Description of the task: Only the lines from the start of the entries up to and including the line with "Open the DeFi" should be written out, exactly as they stand.

Collected data entries:
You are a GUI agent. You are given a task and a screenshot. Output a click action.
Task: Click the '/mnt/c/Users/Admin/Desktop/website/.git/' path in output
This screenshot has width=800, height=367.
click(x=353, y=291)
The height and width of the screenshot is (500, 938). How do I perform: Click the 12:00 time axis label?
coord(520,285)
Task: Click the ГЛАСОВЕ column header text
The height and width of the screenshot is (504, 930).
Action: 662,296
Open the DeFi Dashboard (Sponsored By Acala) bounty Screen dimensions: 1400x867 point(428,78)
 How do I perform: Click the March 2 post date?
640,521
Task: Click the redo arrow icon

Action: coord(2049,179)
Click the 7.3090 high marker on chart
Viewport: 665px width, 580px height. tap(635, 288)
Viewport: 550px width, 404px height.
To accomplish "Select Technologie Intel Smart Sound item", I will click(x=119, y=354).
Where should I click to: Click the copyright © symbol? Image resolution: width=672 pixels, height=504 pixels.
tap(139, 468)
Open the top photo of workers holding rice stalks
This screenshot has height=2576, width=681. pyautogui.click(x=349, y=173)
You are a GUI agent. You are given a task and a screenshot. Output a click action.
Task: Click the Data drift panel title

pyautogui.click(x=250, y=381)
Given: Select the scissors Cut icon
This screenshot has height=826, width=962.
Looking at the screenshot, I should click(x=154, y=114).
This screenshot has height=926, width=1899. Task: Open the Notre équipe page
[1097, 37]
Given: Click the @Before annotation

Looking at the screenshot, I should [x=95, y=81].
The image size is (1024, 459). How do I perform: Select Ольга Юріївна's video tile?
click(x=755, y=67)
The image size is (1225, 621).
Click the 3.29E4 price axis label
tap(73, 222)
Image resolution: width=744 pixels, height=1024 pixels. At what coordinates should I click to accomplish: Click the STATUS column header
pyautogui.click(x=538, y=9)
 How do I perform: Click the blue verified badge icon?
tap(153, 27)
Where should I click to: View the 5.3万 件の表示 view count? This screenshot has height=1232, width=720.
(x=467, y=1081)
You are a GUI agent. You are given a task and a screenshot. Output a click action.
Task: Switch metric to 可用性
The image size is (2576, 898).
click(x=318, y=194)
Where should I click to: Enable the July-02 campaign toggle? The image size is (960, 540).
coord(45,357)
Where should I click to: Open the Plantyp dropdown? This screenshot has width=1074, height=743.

Task answer:
You are a GUI agent. You are given a task and a screenshot. Output a click action.
Task: Click the '/mnt/c/Users/Admin/Desktop/website/.git/' path in output
This screenshot has width=800, height=367.
click(x=353, y=291)
The height and width of the screenshot is (500, 938). How do I perform: Click the 12:00 time axis label?
coord(520,285)
Task: Click the ГЛАСОВЕ column header text
The height and width of the screenshot is (504, 930).
Action: 662,296
Open the DeFi Dashboard (Sponsored By Acala) bounty Screen dimensions: 1400x867 point(428,78)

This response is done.